Only if you've been following the scene since day 1 lol.  I just got my switch out of pawn.  Left it in there on 3.0.2 when it was new, and I have been struggling since Sunday to get this going.  Too late, I got the license now lol no looking back-not active yet, doing a 2nd full dump of the nand on a fresh SD.  That's the other thing...It's an SDXC 128gb so I had to format it as FAT32 to get it to show in the Switch.  I know there is a method out there to make it exFAT compatible, but that's a whole different battle of pros and cons...That's also what made me just get the license is that it can read split files.  I'm just tired from researching and trying and failing to find out what works for me and my setup and what doesn't.

--------------------- MERGED ---------------------------



HookedBehemoth said:


> You can use them both but not at the same time. You need sigpatches to use your installed games on Atmosphère. Kosmos includes them already.

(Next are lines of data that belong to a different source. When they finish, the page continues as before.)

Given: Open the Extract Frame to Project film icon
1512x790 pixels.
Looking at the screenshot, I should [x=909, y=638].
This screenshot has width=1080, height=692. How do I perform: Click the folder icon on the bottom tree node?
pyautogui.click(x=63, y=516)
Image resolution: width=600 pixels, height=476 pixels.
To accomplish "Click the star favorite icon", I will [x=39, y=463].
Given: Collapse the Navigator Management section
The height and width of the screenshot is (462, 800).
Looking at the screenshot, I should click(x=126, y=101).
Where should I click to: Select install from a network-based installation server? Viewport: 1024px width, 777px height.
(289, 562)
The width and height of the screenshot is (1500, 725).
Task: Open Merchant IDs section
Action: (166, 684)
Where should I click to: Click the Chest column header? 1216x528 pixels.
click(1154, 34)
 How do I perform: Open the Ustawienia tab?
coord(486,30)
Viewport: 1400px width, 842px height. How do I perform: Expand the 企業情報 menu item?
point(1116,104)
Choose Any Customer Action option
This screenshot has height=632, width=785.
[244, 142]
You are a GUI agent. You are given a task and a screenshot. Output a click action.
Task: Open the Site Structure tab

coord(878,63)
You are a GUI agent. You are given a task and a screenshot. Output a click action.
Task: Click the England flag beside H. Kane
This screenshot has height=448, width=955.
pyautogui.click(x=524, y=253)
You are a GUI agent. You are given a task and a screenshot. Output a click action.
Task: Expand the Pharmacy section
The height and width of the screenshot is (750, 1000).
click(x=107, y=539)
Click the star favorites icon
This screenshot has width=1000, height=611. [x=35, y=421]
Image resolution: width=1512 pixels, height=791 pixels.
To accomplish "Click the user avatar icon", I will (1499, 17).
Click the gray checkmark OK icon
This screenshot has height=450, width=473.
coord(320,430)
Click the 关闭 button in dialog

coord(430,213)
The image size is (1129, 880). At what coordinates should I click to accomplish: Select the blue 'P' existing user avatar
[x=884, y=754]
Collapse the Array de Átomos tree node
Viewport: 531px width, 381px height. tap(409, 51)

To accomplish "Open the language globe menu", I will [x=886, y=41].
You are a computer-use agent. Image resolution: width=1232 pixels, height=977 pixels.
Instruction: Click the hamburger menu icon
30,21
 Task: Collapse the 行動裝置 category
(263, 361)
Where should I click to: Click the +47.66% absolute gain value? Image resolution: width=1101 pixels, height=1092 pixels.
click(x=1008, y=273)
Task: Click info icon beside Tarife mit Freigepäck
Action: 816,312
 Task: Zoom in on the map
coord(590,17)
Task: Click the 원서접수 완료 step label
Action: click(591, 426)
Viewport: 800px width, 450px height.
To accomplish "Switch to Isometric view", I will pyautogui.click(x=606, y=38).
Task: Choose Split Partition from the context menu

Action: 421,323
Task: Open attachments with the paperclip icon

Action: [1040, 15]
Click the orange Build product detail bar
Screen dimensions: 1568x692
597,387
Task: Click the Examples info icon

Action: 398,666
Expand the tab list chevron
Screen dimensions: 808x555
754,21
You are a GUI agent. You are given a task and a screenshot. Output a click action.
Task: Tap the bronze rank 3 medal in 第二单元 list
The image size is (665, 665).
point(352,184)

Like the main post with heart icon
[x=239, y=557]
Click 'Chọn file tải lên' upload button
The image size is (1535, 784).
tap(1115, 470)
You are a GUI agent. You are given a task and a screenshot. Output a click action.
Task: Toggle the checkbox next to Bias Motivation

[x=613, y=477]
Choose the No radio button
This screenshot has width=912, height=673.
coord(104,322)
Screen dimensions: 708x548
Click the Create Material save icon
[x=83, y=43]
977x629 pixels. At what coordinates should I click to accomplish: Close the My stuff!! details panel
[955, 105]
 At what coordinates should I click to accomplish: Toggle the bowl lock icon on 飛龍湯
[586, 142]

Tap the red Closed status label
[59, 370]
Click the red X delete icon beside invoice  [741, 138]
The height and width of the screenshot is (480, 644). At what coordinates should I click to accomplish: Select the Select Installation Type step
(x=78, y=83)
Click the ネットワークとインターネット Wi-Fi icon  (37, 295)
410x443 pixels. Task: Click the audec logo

I got Kosmos-that's what I was following but ran into a wall with XCI to NSP and trying to fit a 15gb file onto my sd as FAT32.  I feel like I tried everything...I guess I'm not as smart as I used to be back when PSP and 360 were the big scene lol


----------



## Lacius (Feb 20, 2019)

SuperNintendog said:


> Only if you've been following the scene since day 1 lol.  I just got my switch out of pawn.  Left it in there on 3.0.2 when it was new, and I have been struggling since Sunday to get this going.  Too late, I got the license now lol no looking back-not active yet, doing a 2nd full dump of the nand on a fresh SD.  That's the other thing...It's an SDXC 128gb so I had to format it as FAT32 to get it to show in the Switch.  I know there is a method out there to make it exFAT compatible, but that's a whole different battle of pros and cons...That's also what made me just get the license is that it can read split files.  I'm just tired from researching and trying and failing to find out what works for me and my setup and what doesn't.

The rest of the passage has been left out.